Безумных лет угасшее веселье
Мне тяжело, как смутное похмелье.
Но, как вино, – печаль минувших дней
В моей душе чем старе, тем сильней.
Мой путь уныл. Сулит мне труд и горе
Грядущего волнуемое море.
 
Но не хочу, о други, умирать;
Я жить хочу, чтоб мыслить и страдать;
И ведаю, мне будут наслажденья
Меж горестей, забот и треволненья:
Порой опять гармонией упьюсь,
Над вымыслом слезами обольюсь,
И может быть – на мой закат печальный
Блеснёт любовь улыбкою прощальной.
(«Элегия («Безумных лет угасшее веселье»), 8 сентября 1830 года)


Ревёт ли зверь в лесу глухом,
Трубит ли рог, гремит ли гром,
Поёт ли дева за холмом –
          На всякой звук
Свой отклик в воздухе пустом
          Родишь ты вдруг.
 
Ты внемлешь грохоту громов
И гласу бури и валов,
И крику сельских пастухов –
          И шлёшь ответ;
Тебе ж нет отзыва... Таков
          И ты, поэт!
(«Эхо», 5 сентября – 9 октября 1831 года)


     «Определяйте значение слов, говорил Декарт – и вы избавите свет от половины его заблуждений».
(«Обозрение обозрений» (отрывок из чернового варианта), 1831 год)


     Поэзия, которая по своему высшему, свободному свойству не должна иметь никакой цели, кроме самой себя, кольми паче не должна унижаться до того, чтоб силою слова потрясать вечные истины, на которых основаны счастие и величие человеческое, или превращать свой божественный нектар в любострастный, воспалительный состав.
(«Жизнь, стихотворения и мысли Иосифа Делорма» (отрывок), 1831 год)
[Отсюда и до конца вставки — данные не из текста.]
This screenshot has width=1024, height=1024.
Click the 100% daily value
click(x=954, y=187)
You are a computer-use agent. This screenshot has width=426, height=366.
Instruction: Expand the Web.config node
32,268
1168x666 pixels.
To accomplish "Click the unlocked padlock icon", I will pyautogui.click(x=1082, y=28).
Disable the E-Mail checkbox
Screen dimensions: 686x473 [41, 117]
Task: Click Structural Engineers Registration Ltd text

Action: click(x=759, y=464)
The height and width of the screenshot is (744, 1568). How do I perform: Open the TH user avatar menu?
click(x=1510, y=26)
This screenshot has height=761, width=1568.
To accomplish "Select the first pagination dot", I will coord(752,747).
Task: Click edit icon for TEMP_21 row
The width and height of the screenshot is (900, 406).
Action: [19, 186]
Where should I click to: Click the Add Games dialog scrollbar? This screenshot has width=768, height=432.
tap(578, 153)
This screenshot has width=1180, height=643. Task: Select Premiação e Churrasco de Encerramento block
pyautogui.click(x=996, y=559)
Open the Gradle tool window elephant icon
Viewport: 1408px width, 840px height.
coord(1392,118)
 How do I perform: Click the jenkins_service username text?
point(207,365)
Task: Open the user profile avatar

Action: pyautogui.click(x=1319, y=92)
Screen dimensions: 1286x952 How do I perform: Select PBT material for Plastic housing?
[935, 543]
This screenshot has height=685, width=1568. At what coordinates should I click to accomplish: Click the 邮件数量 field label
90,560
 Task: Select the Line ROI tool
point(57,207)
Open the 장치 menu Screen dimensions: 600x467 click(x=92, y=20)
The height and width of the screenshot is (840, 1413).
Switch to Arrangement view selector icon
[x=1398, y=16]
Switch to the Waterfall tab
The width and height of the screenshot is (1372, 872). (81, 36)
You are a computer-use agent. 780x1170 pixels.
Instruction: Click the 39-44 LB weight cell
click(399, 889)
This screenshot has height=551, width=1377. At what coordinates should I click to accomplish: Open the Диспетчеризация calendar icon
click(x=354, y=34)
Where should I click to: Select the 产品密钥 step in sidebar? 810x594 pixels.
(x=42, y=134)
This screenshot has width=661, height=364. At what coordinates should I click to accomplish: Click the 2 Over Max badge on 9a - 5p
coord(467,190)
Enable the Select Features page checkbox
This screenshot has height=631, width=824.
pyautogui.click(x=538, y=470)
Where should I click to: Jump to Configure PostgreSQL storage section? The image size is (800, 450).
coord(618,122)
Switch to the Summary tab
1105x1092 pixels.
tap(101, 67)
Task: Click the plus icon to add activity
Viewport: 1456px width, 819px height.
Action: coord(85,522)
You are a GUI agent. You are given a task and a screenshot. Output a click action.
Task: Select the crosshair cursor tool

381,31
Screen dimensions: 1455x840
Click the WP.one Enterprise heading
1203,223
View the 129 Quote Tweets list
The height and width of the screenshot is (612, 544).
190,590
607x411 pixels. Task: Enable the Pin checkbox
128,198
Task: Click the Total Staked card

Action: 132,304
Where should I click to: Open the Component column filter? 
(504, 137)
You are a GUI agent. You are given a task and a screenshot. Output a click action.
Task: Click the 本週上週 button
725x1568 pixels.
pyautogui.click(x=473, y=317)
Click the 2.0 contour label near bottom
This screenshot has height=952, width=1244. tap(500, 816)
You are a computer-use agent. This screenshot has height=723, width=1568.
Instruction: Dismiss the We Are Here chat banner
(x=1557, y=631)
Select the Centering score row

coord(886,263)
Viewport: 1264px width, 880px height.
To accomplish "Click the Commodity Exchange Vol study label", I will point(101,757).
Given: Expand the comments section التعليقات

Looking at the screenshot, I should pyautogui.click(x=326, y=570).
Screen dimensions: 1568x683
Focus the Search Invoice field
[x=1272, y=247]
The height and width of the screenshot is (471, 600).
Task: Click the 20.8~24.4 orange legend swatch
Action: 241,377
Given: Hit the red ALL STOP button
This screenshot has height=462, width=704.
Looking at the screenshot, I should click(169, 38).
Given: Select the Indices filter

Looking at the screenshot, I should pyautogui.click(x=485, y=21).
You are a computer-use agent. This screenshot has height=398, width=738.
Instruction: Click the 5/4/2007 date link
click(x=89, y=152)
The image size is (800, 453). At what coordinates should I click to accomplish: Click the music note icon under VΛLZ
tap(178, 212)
Нет, нет, не должен я, не смею, не могу
Волнениям любви безумно предаваться;
Спокойствие моё я строго берегу
И сердцу не даю пылать и забываться;
Нет, полно мне любить; но почему ж порой
Не погружуся я в минутное мечтанье,
Когда нечаянно пройдёт передо мной
Младое, чистое, небесное созданье,
Пройдёт и скроется?.. Ужель не можно мне,
Любуясь девою в печальном сладострастье,
Глазами следовать за ней и в тишине
Благословлять её на радость и на счастье,
И сердцем ей желать все блага жизни сей,
Весёлый мир души, беспечные досуги,
Всё – даже счастие того, кто избран ей,
Кто милой деве даст название супруги.
(«К***», 5 октября 1832 года)


     Ты видишь, моя жёнка, что слава твоя распространилась по всем уездам. Довольна ли ты? будьте здоровы все; помнит ли меня Маша, и нет ли у ней новых затей? Прощай, моя плотненькая брюнетка (что ли?). Я веду себя хорошо, и тебе не за что на меня дуться. Письмо это застанет тебя после твоих именин. Гляделась ли ты в зеркало, и уверилась ли ты, что с твоим лицом ничего сравнить нельзя на свете, – а душу твою люблю я ещё более твоего лица. Прощай, мой ангел, целую тебя крепко.
(Из письма Пушкиной Н.Н. от 21 августа 1833 года. Из Павловского в Петербург)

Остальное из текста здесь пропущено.